Trico's animations are excellent, but the boy's frequently infuriated me, often actively impeding gameplay. After falling a long distance, the boy limps slowly and is unable to jump for ten or fifteen seconds before returning to normal. As far as I could tell, this never served any purpose besides preventing me from doing anything useful until it ended. The boy thankfully usually refuses to run off of cliffs, but every time he nears one, an exaggerated stumbling animation is triggered. Whenever the player happens to run into a wall, the boy falls down, which is particularly frustrating while being chased.

Bad camera

The game's camera is problematic compared to other third-person games that I've played in the last decade or so. When riding Trico through narrow passageways, the viewpoint would sometimes get stuck in a wall, resulting in the screen turning completely black and remaining that way for several seconds. At other times, I'd use the right analog stick to line up the camera for a jump, only to have it swing to the side at the last minute and send me in the wrong direction. When trying to focus on a particular point, the camera would frequently shift so my view was completely blocked by Trico or by the boy himself.

Bad controls

The boy standing a vertical wall
Just hanging out on a vertical wall after missing a jump.

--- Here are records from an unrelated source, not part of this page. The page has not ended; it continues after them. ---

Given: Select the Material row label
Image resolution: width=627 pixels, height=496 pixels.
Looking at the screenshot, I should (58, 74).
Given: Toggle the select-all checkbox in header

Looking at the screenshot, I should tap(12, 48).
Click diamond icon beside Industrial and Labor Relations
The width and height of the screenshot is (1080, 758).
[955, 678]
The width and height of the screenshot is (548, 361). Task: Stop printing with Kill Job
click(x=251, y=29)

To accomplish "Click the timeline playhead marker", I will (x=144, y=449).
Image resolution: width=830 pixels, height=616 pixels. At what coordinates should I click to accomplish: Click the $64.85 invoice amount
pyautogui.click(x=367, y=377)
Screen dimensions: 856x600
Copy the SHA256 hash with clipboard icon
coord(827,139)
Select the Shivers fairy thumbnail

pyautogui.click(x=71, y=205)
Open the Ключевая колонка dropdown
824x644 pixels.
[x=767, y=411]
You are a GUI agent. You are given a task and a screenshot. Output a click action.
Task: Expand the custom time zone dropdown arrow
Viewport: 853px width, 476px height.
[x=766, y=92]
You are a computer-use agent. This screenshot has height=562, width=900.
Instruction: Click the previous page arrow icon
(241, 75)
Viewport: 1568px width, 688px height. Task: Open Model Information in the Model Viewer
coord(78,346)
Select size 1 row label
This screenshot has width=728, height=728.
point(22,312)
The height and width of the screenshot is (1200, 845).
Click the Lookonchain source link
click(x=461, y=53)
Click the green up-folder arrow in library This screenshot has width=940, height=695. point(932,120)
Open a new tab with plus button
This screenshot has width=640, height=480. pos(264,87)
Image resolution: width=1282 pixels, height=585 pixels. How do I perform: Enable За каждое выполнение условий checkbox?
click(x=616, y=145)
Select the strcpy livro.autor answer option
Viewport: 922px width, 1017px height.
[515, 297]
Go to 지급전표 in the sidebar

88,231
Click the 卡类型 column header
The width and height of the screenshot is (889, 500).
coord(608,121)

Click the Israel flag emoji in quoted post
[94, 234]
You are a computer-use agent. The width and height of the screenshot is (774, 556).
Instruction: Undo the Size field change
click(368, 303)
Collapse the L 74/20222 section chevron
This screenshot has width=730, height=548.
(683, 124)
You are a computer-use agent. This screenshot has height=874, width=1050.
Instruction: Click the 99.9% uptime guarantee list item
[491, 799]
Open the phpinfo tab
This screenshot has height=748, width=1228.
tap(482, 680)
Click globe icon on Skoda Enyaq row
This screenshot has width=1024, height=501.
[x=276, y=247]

Much of the game involves hanging onto and maneuvering around Trico, but I found this to be very frustrating. I'd frequently get stuck while climbing up one of Trico's legs, with the animation looping but the boy not making any upward progress. Trying to get off of Trico was equally difficult — when jumping or dropping off of Trico, the boy would often immediately grab on again. The bad camerawork contributed to the problem, with the viewpoint sometimes moving to the wrong side of Trico, resulting in the boy climbing in the opposite direction from what I'd intended.

Basic platforming is also challenging. As mentioned above, the game seems to prevent the player from walking off of cliffs, but it doesn't grant the same favor when jumping — due to the constantly-moving camera, I found it extremely hard to predict where the boy would end up going. Some puzzles require throwing objects, which would often follow too low of a trajectory to clear an obstacle and instead bounce back at me. Barring more-precise controls, I would've preferred that the game provide more assistance when jumping or throwing.

Poor performance

Despite being published by Sony, The Last Guardian has what seems like the worst rendering performance of any PS4 game that I've played. The framerate was very variable with an apparent 30 frames-per-second cap, and at times it appeared to drop well below 20 FPS. The rendering of Trico is great, with individually-animated feathers and pretty backlighting, and it looks like there's significant post-processing on each frame, but such a low framerate felt unexpected when there were at typically at most two animated characters onscreen (not counting a few butterflies flitting around). At two points near the end of the game, it froze abruptly for ten seconds or so, perhaps while paging in new content. Per Digital Foundry's video analysis (summarized by this Destructoid article), the only way to get a solid 30 FPS is with a PlayStation 4 Pro that's been forced to use 1080p (rather than 4K) resolution.

When a game like Grand Theft Auto V (also originally for the PS3) is able to stay near 30 FPS while simulating a full living city with hundreds (thousands?) of moving objects onscreen at once, it seems inexcusable for Sony to not have addressed The Last Guardian's poor performance for base PS4 owners via a patch in the four years since it was released.